Abstract
Pulmonary artery aneurysm (PAA) is defined as pulmonary artery diameter greater than 4 cm. With advances in cardiac imaging, the detection rate has increased but the natural history remains unknown. We present the case of a large, incidentally identified PAA in a patient with a history of congenital pulmonic stenosis.

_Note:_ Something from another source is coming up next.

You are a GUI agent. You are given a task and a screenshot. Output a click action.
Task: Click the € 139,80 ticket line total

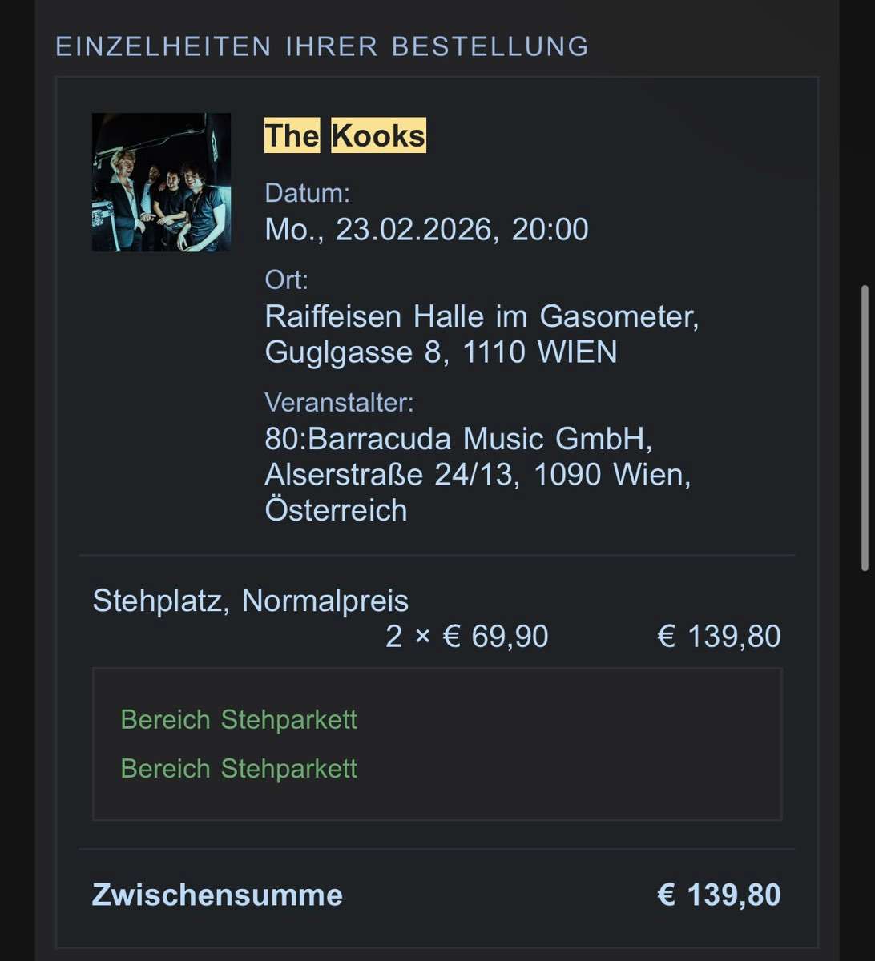point(719,637)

1. History of Presentation
A 57-year-old Caucasian female presented to the cardiology clinic for evaluation of an incidentally diagnosed pulmonary artery aneurysm that was previously identified during workup of epigastric pain. Her epigastric pain was responsive to a trial of proton pump inhibitors. The patient was asymptomatic when she presented to the clinic. Vital signs on presentation were remarkable for blood pressure of 118/70 mmHg, temperature 98.2 F, heart rate 66/min, and respiratory rate 16/min. Her cardiopulmonary physical exam was unremarkable, with a normal S1 and S2 and without an audible murmur.
2. Past Medical History
(i)Moderate to severe congenital pulmonic stenosis (PS) diagnosed at 2 years of age based on right heart catheterization (RHC) findings; right ventricular (RV) systolic pressure 70 mmHg, mean pulmonary artery (PA) pressure 30 mmHg, and transvalvular systolic pressure gradient of 50 mmHg. Repeat RHC at the age of 5 years showed spontaneous regression to mild pulmonic stenosis; RV pressure of 50 mmHg, mean PA pressure 16 mmHg, with a transvalvular systolic pressure gradient of 30 mmHg(ii)Idiopathic ventricular tachycardia status post right ventricular outflow tract (RVOT) ablation at age 52
3. Differential Diagnosis and Etiology of PAA
(i)Congenital structural cardiac anomalies that alter hemodynamics and increase stress on the pulmonary artery: pulmonary valve stenosis, persistent ductus arteriosus, ventricular septal defects, atrial septal defects, hypoplastic aortic valve, and bicuspid aortic valve(ii)Pulmonary hypertension(iii)Trauma (iatrogenic from previous right heart catheterization)(iv)Infections: tuberculosis and syphilis(v)Connective tissue diseases: Marfan syndrome, Ehlers-Danlos syndrome, and cystic medial necrosis(vi)Vasculitides: Bechet disease and giant cell arteritis
4. Investigations
Routine laboratory testing did not reveal any abnormalities. Electrocardiogram was revealing of normal sinus rhythm with left bundle branch block morphology of QRS complex. Transthoracic echocardiogram was remarkable for normal left ventricular systolic function. Right atrium and ventricle were mildly dilated with normal systolic function. Pulmonic valve was not visualized. Cardiac MRI performed, at our facility, prior to her clinic visit demonstrated a large mm aneurysm of the PA and mild pulmonic valve thickening (Figures 1 and 2) with mild PS by velocity encoded phase contrast imaging (peak velocity 1.6 m/s and peak gradient 10 mmHg).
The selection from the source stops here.